# Recommend Shorts for long rides



## EnnisP

I'm looking to get riding shorts suitable for both training and racing (road bike) between distances of 75 and 100 miles. 

I just bought a pair of Pearl Izumi attack shorts and have worn them on short rides (20+ miles) but have been told they aren't the best for rides longer than about 40 miles. They were great for the short distances but I am riding a race in a couple of weeks and want to be sure I won't get saddle sore with these pants.

Can anyone recommend shorts for a range of 30 to 100 miles or shed insight on the PI shorts I have?


----------



## RJP Diver

I regularly wear Gore "Power 2" bib shorts on rides in the 75mi range and find them quite comfortable. Though fit and comfort is a personal matter. I wouldn't try something new for the first time on a 75-100mi ride.


----------



## EnnisP

Thanks RJP Diver. Two questions:

Is there a reason you use bib over standard waistbanded shorts?

And can you recommend a supplier who offers reasonable prices?


----------



## champamoore

Bibs are just overall more comfortable on the bike, and keep the pad in the right place without fuss.

My personal long distance shorts which have taken me happily through the Alpine Loop Gran Fondo and the Gran Fondo New York are these (relatively)inexpensive, robust, and excellently padded with the topnotch pad manufacturer in the world: 
Wiggle | dhb Aeron Pro Cycling Bib Short Lycra Cycling Shorts
I *do* use chamois cream, btw, and strongly recommend it for distances past 50 miles.

■ **DATA BLOCK**
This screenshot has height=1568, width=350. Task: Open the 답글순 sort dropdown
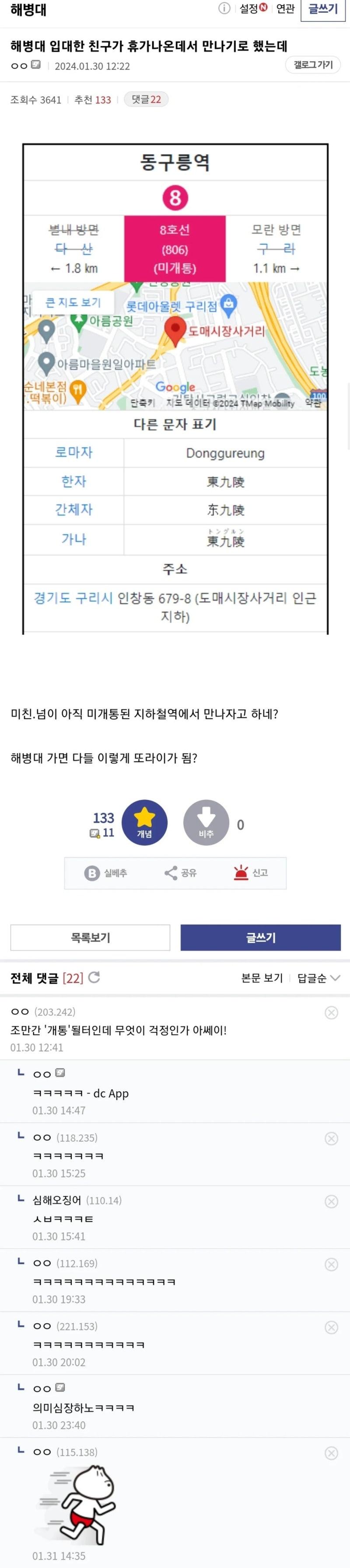[x=318, y=978]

■ **REQUEST**
Copy word for word the stretch of the cycling shorts thread from "## RJP Diver" through "standard waistbanded shorts?".

■ **WRITTEN ANSWER**
## RJP Diver

I regularly wear Gore "Power 2" bib shorts on rides in the 75mi range and find them quite comfortable. Though fit and comfort is a personal matter. I wouldn't try something new for the first time on a 75-100mi ride.


----------



## EnnisP

Thanks RJP Diver. Two questions:

Is there a reason you use bib over standard waistbanded shorts?